→ **Direction 1**:
Render the part of the entries that opens with the line containing "Targeted (127, 612)" and closes with the final line of the entries as a Markdown table. Use two columns, Row for a running number and Line for the line itself, and leave out blank lines.

→ **Supplied passage**:
— START —

Max Nelson races in the continental cup races in Canmore. (Photo by U.S. Para Nordic Skiing)

Members of the U.S. Paralympics Nordic Skiing national team will spend the month of November in Canmore, Alberta, getting in as much time on snow as possible to start the Para Nordic skiing season.

They’ll train in Canmore for what’s expected to be an intriguing season for the nation’s top sit skiers, standing skiers and visually impaired skiers. They can get excited at the thought that the Winter Paralympic Games Milano Cortina 2026 are less than 500 days away.

At the same time, the athletes know they still have more than a year to get faster, make adjustments to their ski equipment and mentally prepare for the next Winter Paralympics by competing against world-class talent in Europe.

“Some athletes are very focused on the 2026 Games, but most are focused on the bigger picture of using this season as an opportunity to improve,” said Eileen Carey, director of U.S. Paralympics Nordic Skiing. “All athletes have specific goals regardless of their level, so we spend our time focusing on those goals.

“Some athletes may need to improve by 0.25 percent to reach their goals, and others by 50 percent, but the result of what they are doing day-to-day is pretty similar.”

A large group of Paralympians, Paralympic hopefuls and development athletes will compete for the first time this winter at a pair of Continental Cup races sanctioned by the International Ski and Snowboard Federation (FIS) on Nov. 20-21 in Alberta.

— END —

Pointing entries for text and elements:
— START —

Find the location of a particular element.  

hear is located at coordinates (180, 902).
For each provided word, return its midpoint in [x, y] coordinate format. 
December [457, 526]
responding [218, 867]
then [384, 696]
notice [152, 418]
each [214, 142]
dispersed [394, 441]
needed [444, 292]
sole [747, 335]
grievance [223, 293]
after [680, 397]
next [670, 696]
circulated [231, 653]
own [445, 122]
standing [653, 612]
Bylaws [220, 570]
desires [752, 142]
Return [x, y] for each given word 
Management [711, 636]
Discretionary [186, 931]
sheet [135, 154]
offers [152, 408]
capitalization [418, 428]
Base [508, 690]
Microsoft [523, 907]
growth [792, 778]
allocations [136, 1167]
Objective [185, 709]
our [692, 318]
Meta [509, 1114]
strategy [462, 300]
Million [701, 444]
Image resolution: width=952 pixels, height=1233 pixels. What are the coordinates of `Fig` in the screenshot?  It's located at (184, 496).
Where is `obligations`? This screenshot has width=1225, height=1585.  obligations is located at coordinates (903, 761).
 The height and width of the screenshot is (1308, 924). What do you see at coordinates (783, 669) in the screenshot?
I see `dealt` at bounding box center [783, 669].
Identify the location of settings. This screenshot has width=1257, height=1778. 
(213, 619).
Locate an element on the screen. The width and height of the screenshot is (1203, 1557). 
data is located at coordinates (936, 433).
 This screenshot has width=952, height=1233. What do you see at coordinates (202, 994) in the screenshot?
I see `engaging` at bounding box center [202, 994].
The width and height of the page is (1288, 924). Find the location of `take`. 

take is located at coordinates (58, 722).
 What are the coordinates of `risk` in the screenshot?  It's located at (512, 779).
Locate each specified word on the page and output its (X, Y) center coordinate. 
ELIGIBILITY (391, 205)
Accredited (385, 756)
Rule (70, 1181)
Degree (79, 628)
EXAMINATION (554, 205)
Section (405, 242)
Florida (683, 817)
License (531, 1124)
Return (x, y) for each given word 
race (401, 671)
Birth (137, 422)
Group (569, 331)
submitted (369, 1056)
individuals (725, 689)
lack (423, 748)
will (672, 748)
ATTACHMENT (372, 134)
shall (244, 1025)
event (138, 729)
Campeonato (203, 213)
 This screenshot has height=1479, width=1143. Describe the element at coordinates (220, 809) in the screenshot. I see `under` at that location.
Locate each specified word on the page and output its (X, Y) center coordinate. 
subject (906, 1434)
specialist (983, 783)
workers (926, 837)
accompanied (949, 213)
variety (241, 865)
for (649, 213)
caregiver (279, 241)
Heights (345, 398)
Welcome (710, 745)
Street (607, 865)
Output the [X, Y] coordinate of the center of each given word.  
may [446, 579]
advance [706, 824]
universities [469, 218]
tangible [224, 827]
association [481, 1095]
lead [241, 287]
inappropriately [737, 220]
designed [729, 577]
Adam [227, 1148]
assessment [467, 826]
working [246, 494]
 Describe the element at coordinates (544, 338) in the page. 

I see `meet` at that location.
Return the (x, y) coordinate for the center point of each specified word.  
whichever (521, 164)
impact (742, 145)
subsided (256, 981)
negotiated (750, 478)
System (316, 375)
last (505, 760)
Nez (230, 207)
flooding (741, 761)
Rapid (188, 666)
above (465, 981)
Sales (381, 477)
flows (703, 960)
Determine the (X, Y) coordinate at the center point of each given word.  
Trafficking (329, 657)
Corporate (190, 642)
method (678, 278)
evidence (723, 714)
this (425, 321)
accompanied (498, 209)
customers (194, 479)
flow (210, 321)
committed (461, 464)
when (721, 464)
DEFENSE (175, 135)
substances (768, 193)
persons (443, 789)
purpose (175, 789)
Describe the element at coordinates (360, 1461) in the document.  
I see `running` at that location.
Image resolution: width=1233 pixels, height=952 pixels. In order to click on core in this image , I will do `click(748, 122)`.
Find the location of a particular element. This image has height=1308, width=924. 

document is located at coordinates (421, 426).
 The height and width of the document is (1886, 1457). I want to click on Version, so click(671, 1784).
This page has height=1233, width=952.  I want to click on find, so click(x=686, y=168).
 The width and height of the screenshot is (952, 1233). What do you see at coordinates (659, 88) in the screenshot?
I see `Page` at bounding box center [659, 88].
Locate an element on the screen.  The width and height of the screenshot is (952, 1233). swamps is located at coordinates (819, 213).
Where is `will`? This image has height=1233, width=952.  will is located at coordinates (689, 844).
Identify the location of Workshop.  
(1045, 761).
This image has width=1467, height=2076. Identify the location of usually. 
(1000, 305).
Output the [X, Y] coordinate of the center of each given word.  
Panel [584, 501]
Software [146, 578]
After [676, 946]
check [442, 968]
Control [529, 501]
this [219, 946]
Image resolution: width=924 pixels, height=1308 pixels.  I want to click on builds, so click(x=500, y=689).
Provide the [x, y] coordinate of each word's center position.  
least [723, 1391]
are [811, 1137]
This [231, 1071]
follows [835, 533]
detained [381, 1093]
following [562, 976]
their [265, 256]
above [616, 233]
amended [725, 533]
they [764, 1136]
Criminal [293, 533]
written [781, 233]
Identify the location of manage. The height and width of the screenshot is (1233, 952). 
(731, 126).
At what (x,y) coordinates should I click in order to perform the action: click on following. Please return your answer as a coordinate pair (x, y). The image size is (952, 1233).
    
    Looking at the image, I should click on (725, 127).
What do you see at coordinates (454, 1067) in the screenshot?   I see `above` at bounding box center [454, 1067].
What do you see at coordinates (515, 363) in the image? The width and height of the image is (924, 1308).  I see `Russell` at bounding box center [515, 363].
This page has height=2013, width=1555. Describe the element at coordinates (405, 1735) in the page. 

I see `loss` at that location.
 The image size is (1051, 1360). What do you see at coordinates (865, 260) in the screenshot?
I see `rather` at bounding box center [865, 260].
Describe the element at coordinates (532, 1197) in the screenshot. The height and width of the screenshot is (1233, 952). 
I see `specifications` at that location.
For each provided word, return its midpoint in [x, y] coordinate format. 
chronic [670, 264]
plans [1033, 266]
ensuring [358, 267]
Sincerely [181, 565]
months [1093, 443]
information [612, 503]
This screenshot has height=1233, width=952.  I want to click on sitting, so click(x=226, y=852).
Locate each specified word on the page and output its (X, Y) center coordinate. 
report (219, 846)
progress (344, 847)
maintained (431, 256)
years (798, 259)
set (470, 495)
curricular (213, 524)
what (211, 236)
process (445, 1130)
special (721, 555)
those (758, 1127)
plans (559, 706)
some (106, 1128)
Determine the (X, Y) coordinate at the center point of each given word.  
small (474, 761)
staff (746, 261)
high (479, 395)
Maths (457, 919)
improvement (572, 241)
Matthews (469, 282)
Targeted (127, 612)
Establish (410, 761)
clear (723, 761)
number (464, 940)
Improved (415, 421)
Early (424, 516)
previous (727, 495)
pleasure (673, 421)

— END —

→ **Direction 2**:
According to the Para Nordic skiing article, why will the national team spend November in Canmore, Alberta?

→ **Complete output 1**:
| Row | Line |
|---|---|
| 1 | Targeted (127, 612) |
| 2 | Establish (410, 761) |
| 3 | clear (723, 761) |
| 4 | number (464, 940) |
| 5 | Improved (415, 421) |
| 6 | Early (424, 516) |
| 7 | previous (727, 495) |
| 8 | pleasure (673, 421) |

→ **Complete output 2**:
The team will spend the month there to get as much time on snow as possible at the start of the Para Nordic skiing season.